◆ **Цитируемый отрывок**:
◇ ◇ ◇ ◇ ◇ ◇ ◇

Страница 26 из 33
Так стихи можно любить только в молодости – мой друг Даня (Даниил Соломонович) Чкония[316] дал дочери имя Белла, а я свою назвал Юнной.
И не то чтобы я был, как сейчас выражаются, фэном Юнны Мориц, но книгу «Лоза» носил с собою и знал назубок, шатался по городу и репетировал, да и имя, знаете ли, чаровало сумасшедшинкой, виделось истинно поэтическим.
Понятно, что Юнна Петровна, едва мы познакомились, об этом узнала. И была, мне казалось, тронута и ко мне расположена.
До той самой поры, пока я не опубликовал восторженную статью[317], в которой стихи Мориц сопоставлялись со стихами лучших ее современников – Самойлова, Чухонцева, Кушнера, конечно же Ахмадулиной.

◇ ◇ ◇ ◇ ◇ ◇ ◇

◆ **Задания**:
a: Назовите всех современников, со стихами которых, согласно отрывку о Юнне Мориц, сопоставлялись её стихи в статье.
b: Перепишите из отрывка о Юнне Мориц всё от слов «И не то чтобы» вплоть до слов «виделось истинно поэтическим.».
c: Допишите следующую часть отрывка о Юнне Мориц, начав сразу после его последнего предложения.

◇ ◇ ◇ ◇ ◇ ◇ ◇

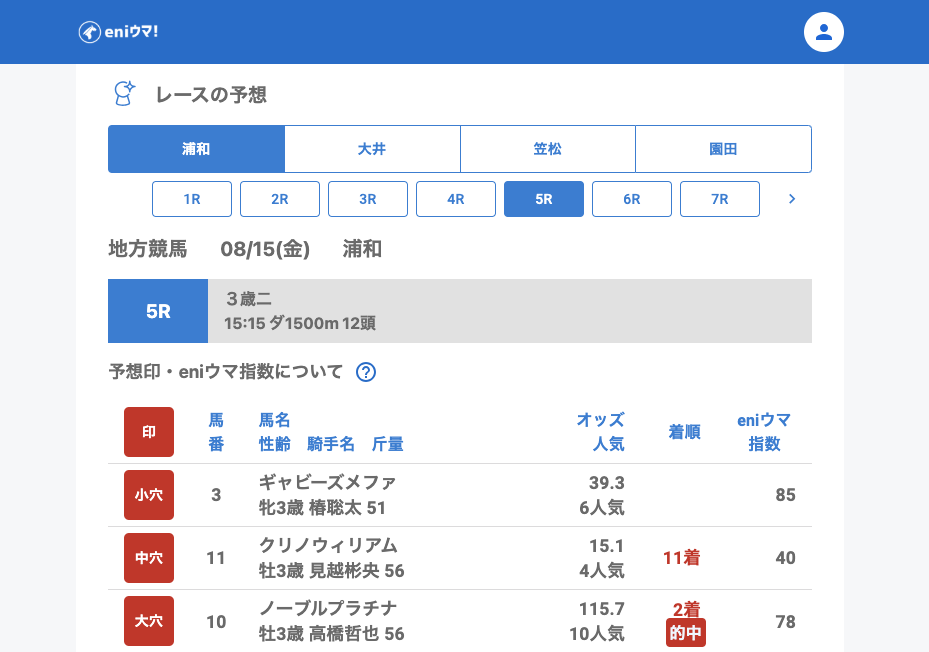The width and height of the screenshot is (929, 652).
Task: Switch to the 大井 racecourse tab
Action: click(x=372, y=149)
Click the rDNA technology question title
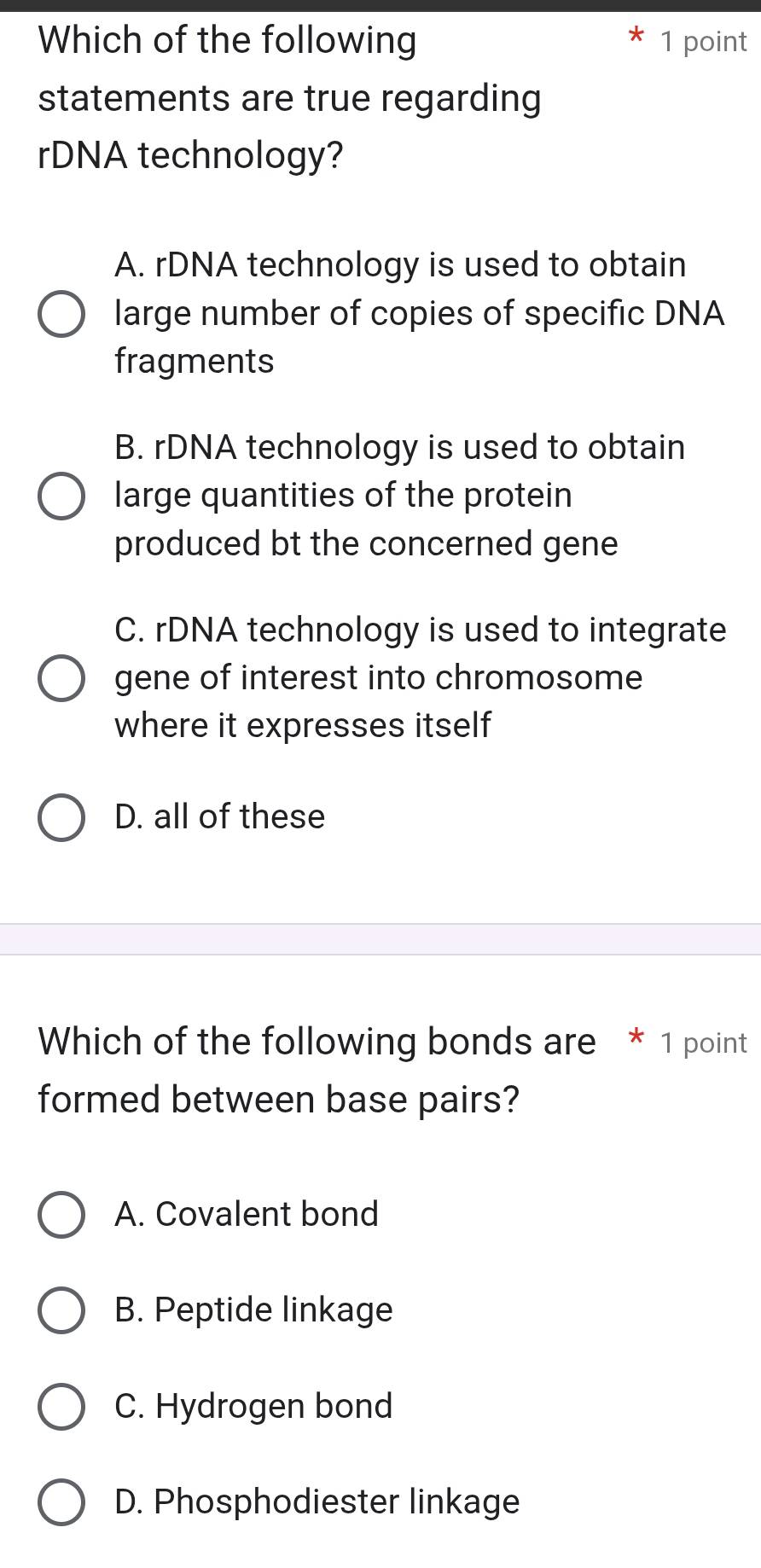Image resolution: width=761 pixels, height=1568 pixels. coord(290,98)
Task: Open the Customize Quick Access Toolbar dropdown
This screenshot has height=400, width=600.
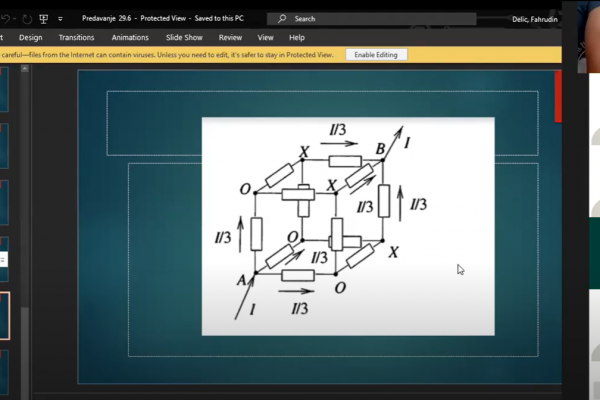Action: tap(61, 18)
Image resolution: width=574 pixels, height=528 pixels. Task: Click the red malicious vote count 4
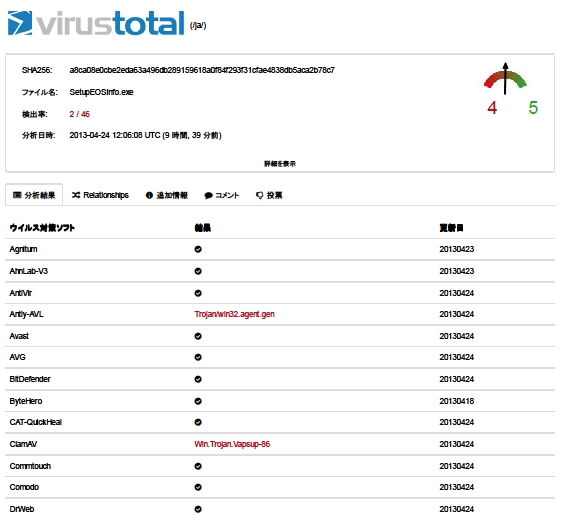(492, 108)
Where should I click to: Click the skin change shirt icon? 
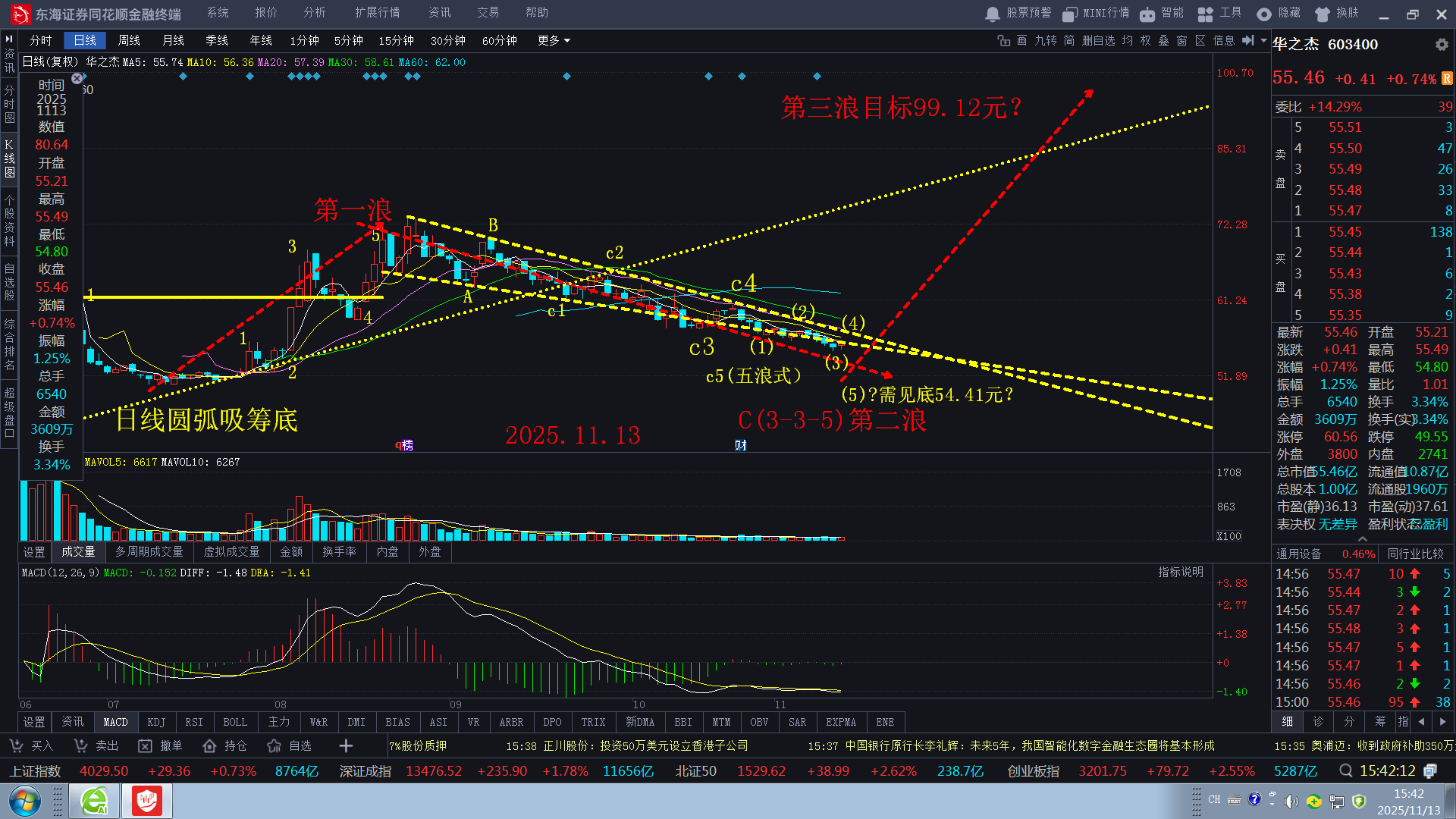click(1323, 14)
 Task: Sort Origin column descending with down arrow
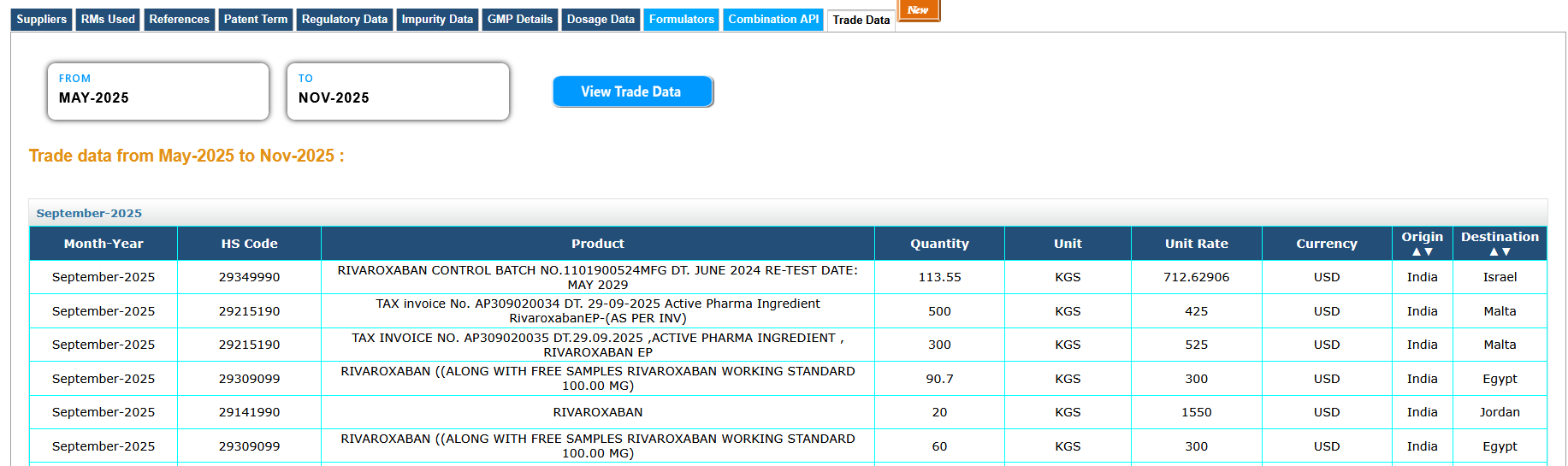[x=1429, y=252]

◇ ◇ ◇ ◇ ◇ ◇ ◇

◆ **Ответы**:
a: Самойлов, Чухонцев, Кушнер, Ахмадулина.

b:
И не то чтобы я был, как сейчас выражаются, фэном Юнны Мориц, но книгу «Лоза» носил с собою и знал назубок, шатался по городу и репетировал, да и имя, знаете ли, чаровало сумасшедшинкой, виделось истинно поэтическим.

c:
И тут Юнна Петровна разорвала со мной отношения. Я терялся в догадках, пока не получил от нее письмо, где глубокие размышления о природе искусства завершались фразой: «Я поняла, что вы любите не только мои стихи, но и стихи других поэтов».
Для поэтки, как Юнна Мориц называет себя, это и в самом деле непереносимо.
Рассказчиком Арсений Александрович Тарковский был фантастически интересным. Ко встрече в переделкинском Доме творчества мы были уже знакомы – я опубликовал рецензию на его книгу в «Новом мире», рецензия ему приглянулась, и спустя срок я был чрезвычайно деликатно попрошен написать вступительную статью к его первому «Избранному».
Дружбой наши отношения назвать было, разумеется, никак нельзя. Ну, кто я? Почти мальчишка, а он – классик, он Мандельштама знал, его Цветаева любила, его Ахматова жаловала своей благосклонностью… Так что я больше помалкивал или кратенько сообщал, кто из появившихся на плаву поэтов заслуживает его интереса, а Арсений Александрович делился воспоминаниями.
Фантастически, повторюсь, интересными. Например, о том, как ему случилось переводить стихи юного Иосифа Джугашвили, но не случилось эти переводы опубликовать.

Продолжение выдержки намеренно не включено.